Fix #20052: Add tier field mapping with lowercase_normalizer to DI index and combine filters by manerow · Pull Request #26177 · open-metadata/OpenMetadata

manerow · 2026-03-02T10:50:00Z

Fixes #20052

Summary

Tier field mapping for DI index (main fix)

The Data Insights index (di-data-assets-*) was missing an explicit tier field mapping in its component template
The tier field was dynamically mapped by Elasticsearch as plain text + keyword (case-sensitive), while the Advanced Search QueryBuilder returns lowercase values (e.g., tier.tier1) because entity search indexes use lowercase_normalizer
This casing mismatch (tier.tier1 ≠ Tier.Tier1) caused tier filters from the Custom Dashboard chart builder's Advanced Search to always return 0 results
Added explicit tier mapping with lowercase_normalizer on the keyword subfield to both Elasticsearch and OpenSearch DI index templates
Existing deployments will need a DI data reindex for the new mapping to take effect

Combine user filter with existing metric filter (additional fix)

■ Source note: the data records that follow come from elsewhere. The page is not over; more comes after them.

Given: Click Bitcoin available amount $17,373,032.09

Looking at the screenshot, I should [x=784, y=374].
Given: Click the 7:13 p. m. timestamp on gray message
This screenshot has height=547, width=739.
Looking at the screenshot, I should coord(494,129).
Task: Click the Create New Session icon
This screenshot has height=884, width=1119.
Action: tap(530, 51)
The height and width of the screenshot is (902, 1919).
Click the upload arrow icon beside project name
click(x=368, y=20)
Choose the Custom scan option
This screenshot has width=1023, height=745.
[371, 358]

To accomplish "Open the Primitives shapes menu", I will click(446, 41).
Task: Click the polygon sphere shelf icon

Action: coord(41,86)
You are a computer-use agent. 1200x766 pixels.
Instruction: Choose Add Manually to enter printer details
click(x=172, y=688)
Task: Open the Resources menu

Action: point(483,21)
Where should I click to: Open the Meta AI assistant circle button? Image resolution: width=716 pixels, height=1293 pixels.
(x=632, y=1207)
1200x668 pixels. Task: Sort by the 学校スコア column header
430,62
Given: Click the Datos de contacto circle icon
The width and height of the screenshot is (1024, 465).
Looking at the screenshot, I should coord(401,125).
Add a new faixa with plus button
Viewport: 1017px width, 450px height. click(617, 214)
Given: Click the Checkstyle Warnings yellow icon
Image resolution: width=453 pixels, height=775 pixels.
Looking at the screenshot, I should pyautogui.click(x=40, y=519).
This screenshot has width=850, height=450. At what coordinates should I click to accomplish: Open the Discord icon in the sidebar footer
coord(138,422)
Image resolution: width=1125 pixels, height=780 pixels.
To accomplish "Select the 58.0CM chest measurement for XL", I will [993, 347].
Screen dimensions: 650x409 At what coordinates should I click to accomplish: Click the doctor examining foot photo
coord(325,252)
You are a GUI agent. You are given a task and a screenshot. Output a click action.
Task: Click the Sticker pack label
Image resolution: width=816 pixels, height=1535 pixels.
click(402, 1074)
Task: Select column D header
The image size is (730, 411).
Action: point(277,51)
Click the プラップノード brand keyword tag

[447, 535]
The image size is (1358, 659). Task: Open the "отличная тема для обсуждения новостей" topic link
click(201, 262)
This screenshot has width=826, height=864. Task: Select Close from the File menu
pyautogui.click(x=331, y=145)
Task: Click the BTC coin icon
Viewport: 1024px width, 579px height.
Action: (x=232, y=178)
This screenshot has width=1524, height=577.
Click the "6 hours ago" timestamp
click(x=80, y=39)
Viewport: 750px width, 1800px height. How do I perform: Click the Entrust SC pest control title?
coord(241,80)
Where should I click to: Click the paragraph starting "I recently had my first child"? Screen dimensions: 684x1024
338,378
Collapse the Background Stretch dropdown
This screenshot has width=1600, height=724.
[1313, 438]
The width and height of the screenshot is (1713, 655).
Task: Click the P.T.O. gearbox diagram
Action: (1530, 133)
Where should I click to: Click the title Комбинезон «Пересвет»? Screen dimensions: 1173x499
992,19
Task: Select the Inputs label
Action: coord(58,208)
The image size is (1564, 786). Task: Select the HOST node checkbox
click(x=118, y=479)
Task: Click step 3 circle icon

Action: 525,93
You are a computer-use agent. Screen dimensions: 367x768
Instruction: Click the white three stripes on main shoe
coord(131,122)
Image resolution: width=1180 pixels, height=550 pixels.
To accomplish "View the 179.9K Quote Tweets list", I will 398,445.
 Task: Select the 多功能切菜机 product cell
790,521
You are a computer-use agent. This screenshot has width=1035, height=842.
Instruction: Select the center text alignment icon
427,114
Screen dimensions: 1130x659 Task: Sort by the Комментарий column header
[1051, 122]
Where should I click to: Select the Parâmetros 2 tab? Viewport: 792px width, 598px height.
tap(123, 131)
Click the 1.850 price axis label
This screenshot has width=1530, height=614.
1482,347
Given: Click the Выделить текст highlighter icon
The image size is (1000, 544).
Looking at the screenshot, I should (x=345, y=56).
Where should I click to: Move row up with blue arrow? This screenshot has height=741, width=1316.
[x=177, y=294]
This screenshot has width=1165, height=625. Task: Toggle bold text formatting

DataInsightSystemChartRepository.getPreviewData() and listChartData() replaced the metric's pre-existing filter (e.g., exclude_tags_filter) with the user-provided filter instead of combining them
Several system charts (all summary cards and line charts like percentage_of_data_asset_with_description) have a built-in exclude_tags_filter that excludes tag, glossaryTerm, and dataProduct entity types — this exclusion was silently dropped when a user applied a tier/team filter
Added a combineFilters() method that wraps both the existing metric filter and the user-provided filter in a bool.must clause, ensuring both are applied simultaneously

Note on testing and deployment

The DI component template is only created when the data stream doesn't exist. Since the DI data streams already exist from a previous deployment, the template (with the new tier mapping) is never updated — createOrUpdateDataAssetsDataStream() skips template updates when data streams already exist.

To test the fix on an existing deployment, you need to re-run the Data Insights app with "Recreate Data Assets Index" enabled from the UI (Settings > Applications > Data Insights > Configure > enable Recreate). This will delete the old data streams and re-create them with the updated template.

...a-service/src/main/java/org/openmetadata/service/jdbi3/DataInsightSystemChartRepository.java

openmetadata-service/src/main/resources/dataInsights/elasticsearch/indexMappingsTemplate.json

...a-service/src/main/java/org/openmetadata/service/jdbi3/DataInsightSystemChartRepository.java

…nsights charts

…dex templates

gitar-bot · 2026-03-05T08:15:06Z

🔍 CI failure analysis for b7d20a7: All CI failures are pre-existing infrastructure/flakiness issues unrelated to this PR's changes (tier field mapping and combineFilters logic in Data Insights).

Issue

All CI failures are unrelated to this PR's changes (Data Insights tier field mapping and combineFilters() in DataInsightSystemChartRepository.java).

Root Cause

`playwright-ci-postgresql (4, 6)` — Resource exhaustion after long parallel test run

After 691+ tests pass over ~1.4 hours, failures occur from browser context crashes and search API timeouts:

Entity.spec.ts:2137:7 - page.waitForResponse: Target page, context or browser has been closed
NotificationAlerts.spec.ts:440:1 - page.goto: Timeout 60000ms exceeded
Customproperties-part2.spec.ts:187:9 - Test timeout of 180000ms waiting for /api/v1/search/query response

This is consistent with gradual resource exhaustion during a long parallel test run, not a code regression. The PersonaFlow test data mismatch (PW Persona 16a290d0 vs PW Persona 3671cf98) further indicates race conditions in test setup.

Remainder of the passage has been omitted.